How to complete this task:
Look through the lines below for the word "each", and copy every line that has it.

Source data:
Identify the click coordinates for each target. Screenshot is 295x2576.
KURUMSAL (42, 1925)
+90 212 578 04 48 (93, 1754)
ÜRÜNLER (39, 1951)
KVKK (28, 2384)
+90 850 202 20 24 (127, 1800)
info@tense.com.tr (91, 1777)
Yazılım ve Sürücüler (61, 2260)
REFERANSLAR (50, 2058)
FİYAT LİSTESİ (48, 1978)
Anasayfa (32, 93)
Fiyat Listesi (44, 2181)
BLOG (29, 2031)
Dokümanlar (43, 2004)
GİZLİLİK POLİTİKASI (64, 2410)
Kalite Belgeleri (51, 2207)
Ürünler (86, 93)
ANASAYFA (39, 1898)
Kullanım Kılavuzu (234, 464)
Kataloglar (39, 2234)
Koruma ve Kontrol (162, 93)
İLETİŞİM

---

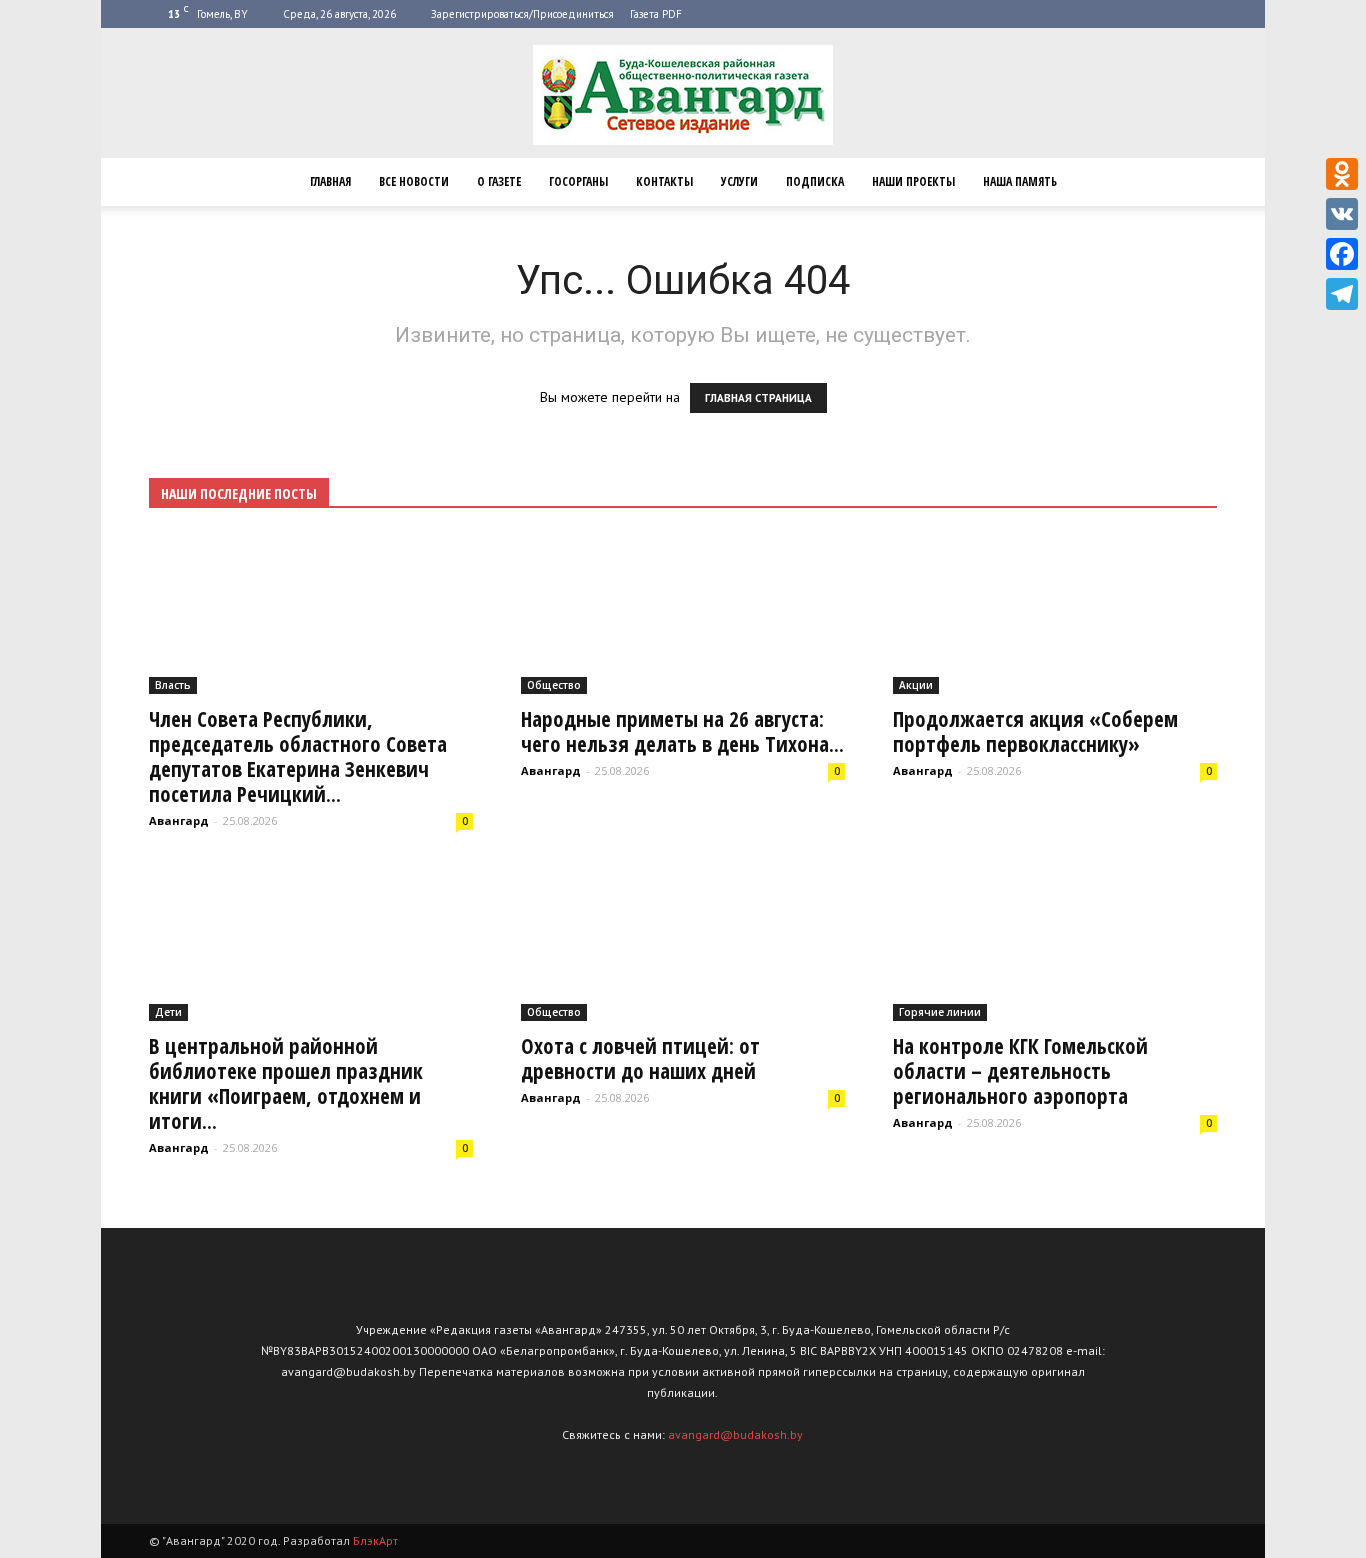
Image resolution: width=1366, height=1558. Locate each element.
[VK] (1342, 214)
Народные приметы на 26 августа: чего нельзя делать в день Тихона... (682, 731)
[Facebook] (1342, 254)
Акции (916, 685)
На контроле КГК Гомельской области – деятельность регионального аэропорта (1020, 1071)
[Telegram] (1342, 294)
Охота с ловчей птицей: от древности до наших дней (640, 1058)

Exercise solution:
Identify the click coordinates for each target. Screenshot is 295x2576.
Image resolution: width=1366, height=1558. Locate each element.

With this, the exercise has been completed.